The fair trade movement (fig. iv.9), which has grown to considerable proportions during the last few decades, reflects an attempt to address some of the inequities in the producing countries. With the goal of turning tea from an exploitative crop to an opportunity for social empowerment, fair trade organizations have set up the monitoring of fair labor practices, health and living conditions, and environmental standards on the plantations; they also collect fair trade premiums in the consuming countries and send them back to the plantation communities to be used according to their needs. While this work represents a worthy effort in the right direction and has achieved some important goals, critics contend that it caters mostly to large-plantation owners—ironically subsidizing a dysfunctional structure left over from exploitative colonial practices—and fails to address the needs of small-scale growers, who are increasingly being squeezed out in the global economy and are therefore the ones most in need of help. Others note that it is too easy to acquire the status of "fair trade retailer" by adding just a few fair trade teas to the general catalog and that some retailers take advantage of this, motivated by the desire to capture the fair trade market and not by a true respect for ethical practices. In some cases, the plantation communities complain that they never see the premiums. Still others contend that the fair trade system does not accomplish much that progressive and fair-minded tea estate managers and owners have not already implemented without the bureaucracy, paperwork, and fees required for fair trade certification.

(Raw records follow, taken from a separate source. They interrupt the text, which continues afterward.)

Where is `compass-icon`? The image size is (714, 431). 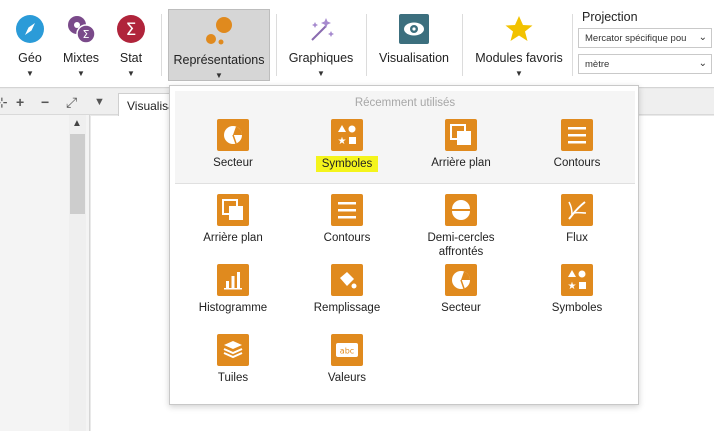 compass-icon is located at coordinates (30, 29).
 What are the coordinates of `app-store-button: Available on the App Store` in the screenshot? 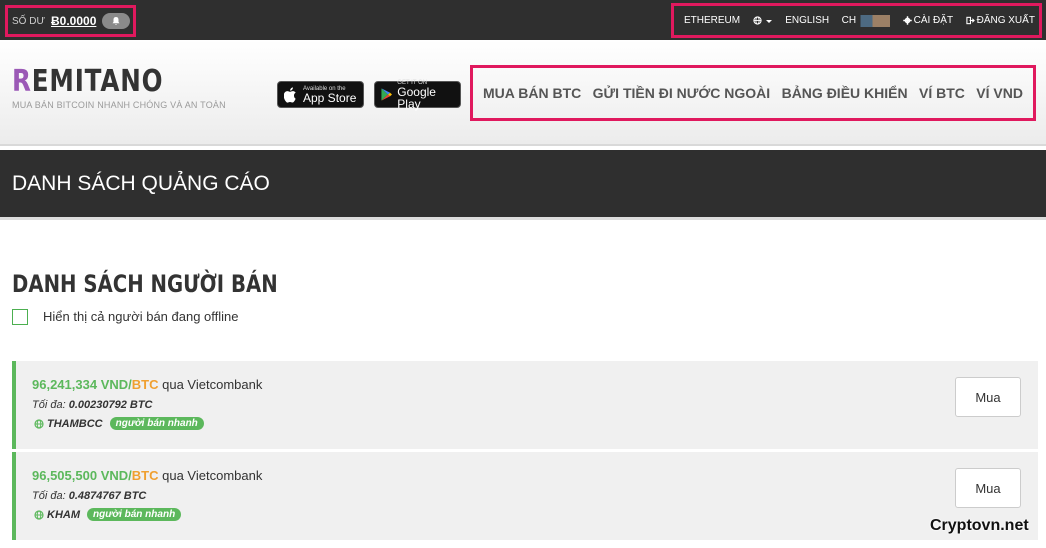 It's located at (320, 94).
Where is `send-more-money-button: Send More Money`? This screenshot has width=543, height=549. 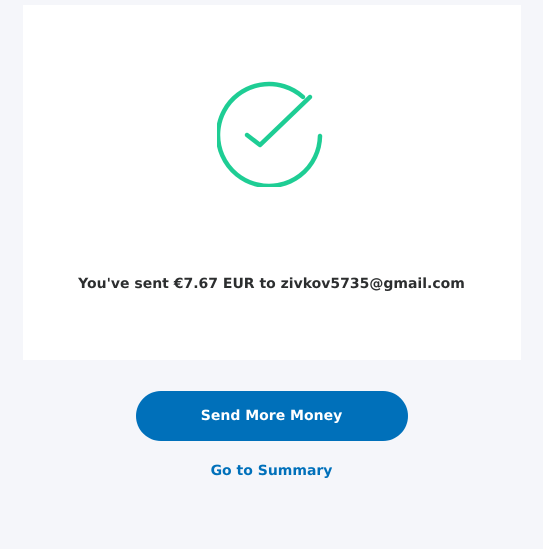 send-more-money-button: Send More Money is located at coordinates (272, 416).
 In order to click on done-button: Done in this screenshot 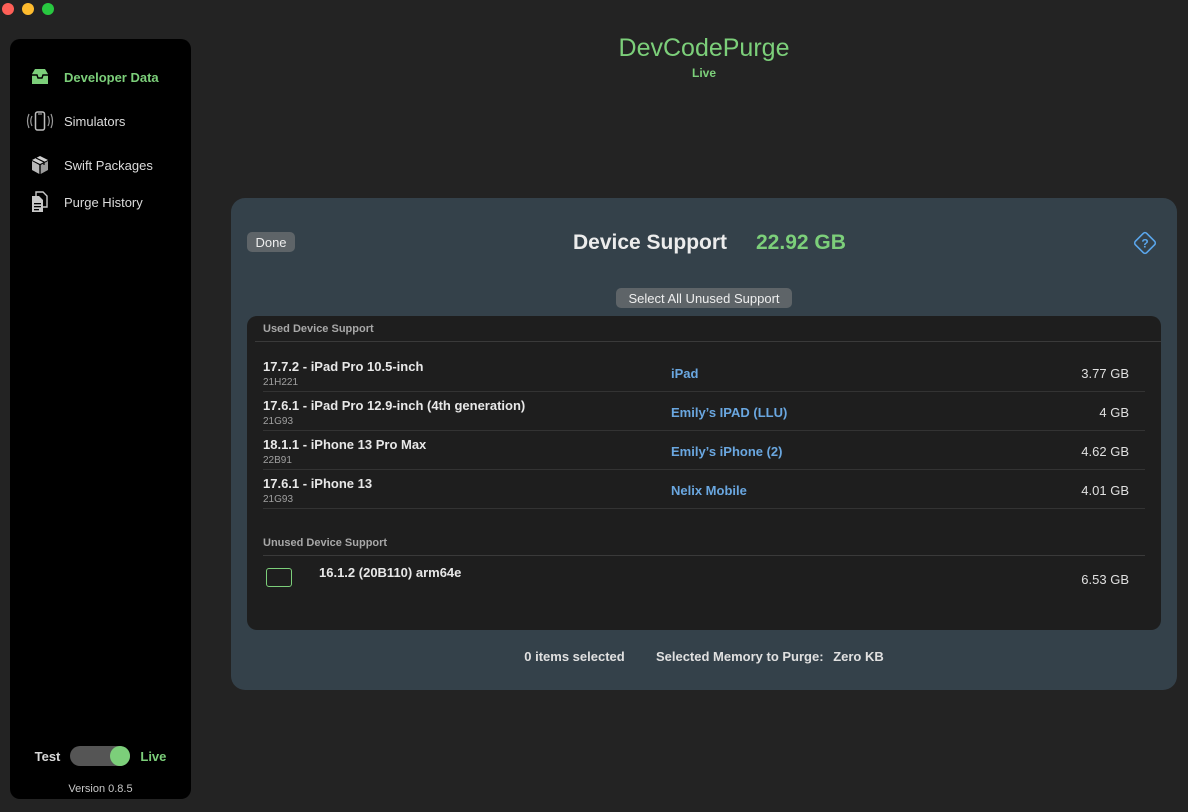, I will do `click(271, 242)`.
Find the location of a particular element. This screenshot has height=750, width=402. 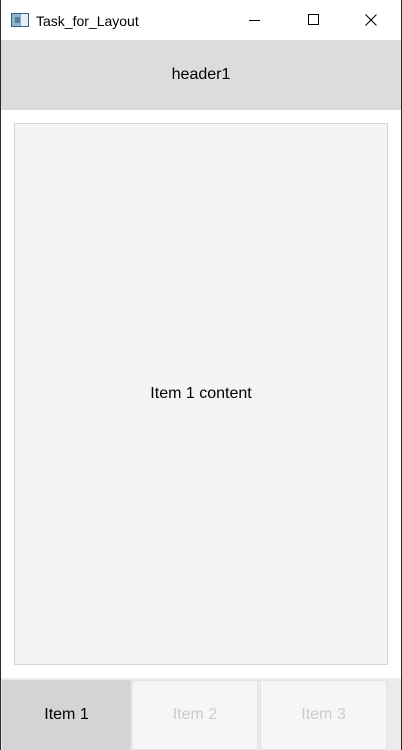

header-label: header1 is located at coordinates (201, 74).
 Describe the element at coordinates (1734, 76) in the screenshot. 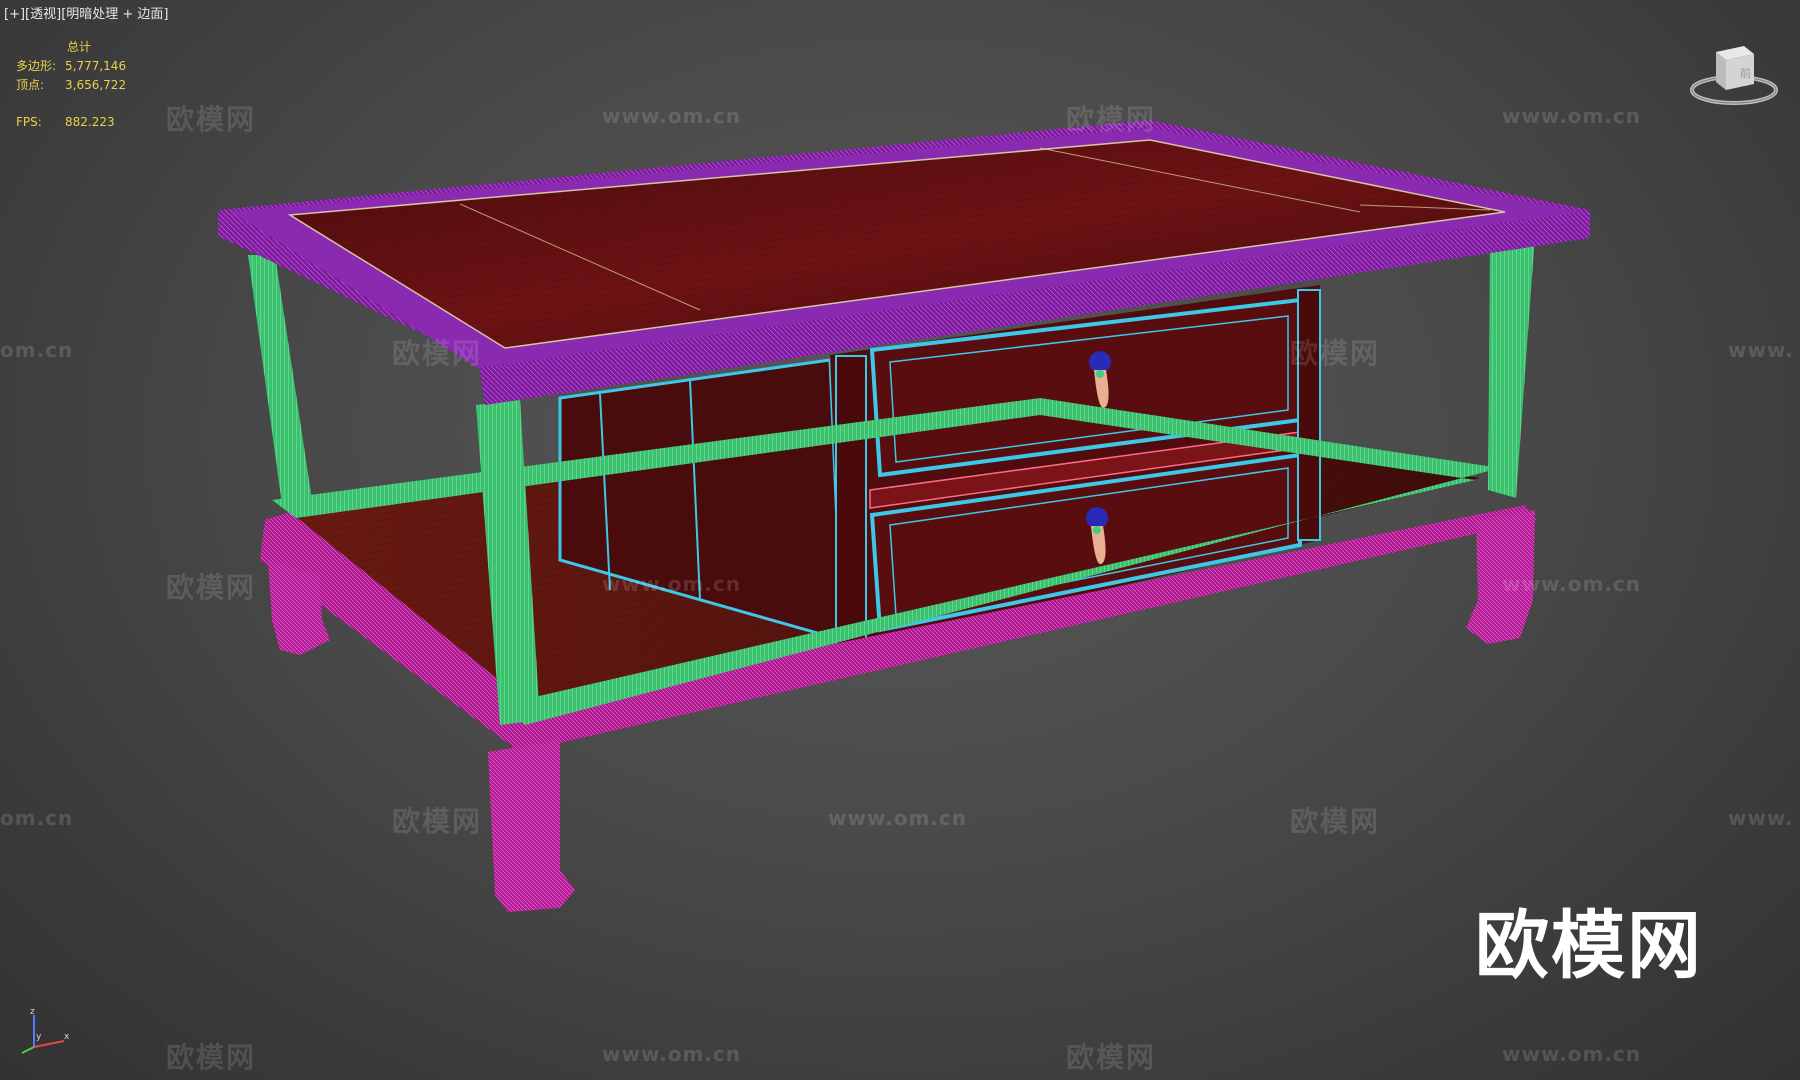

I see `viewcube-icon: 前` at that location.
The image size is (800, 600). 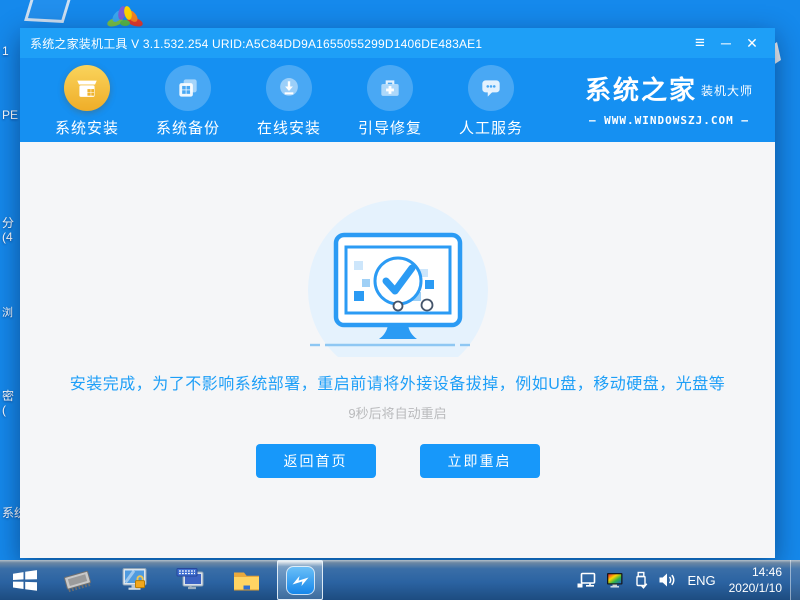 What do you see at coordinates (700, 43) in the screenshot?
I see `menu-icon: ≡` at bounding box center [700, 43].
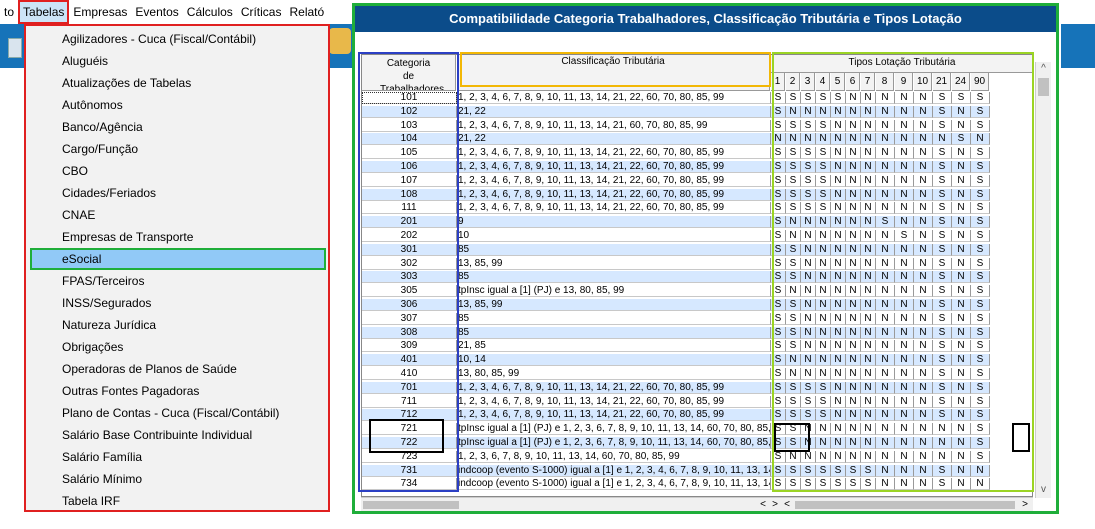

Clrarly, more work needs to be done to create satisfactory living and working conditions for those who toil to produce the tea we enjoy; to build market access for small- and medium-scale tea growers and make the certification system accessible to them; to encourage the development of cooperatives among small farmers working in remote areas without infrastructure; and, last but not least, to develop and enforce regulations for truly sustainable environmental practices, so that nature's cycles may be preserved and respected instead of exploited and drained.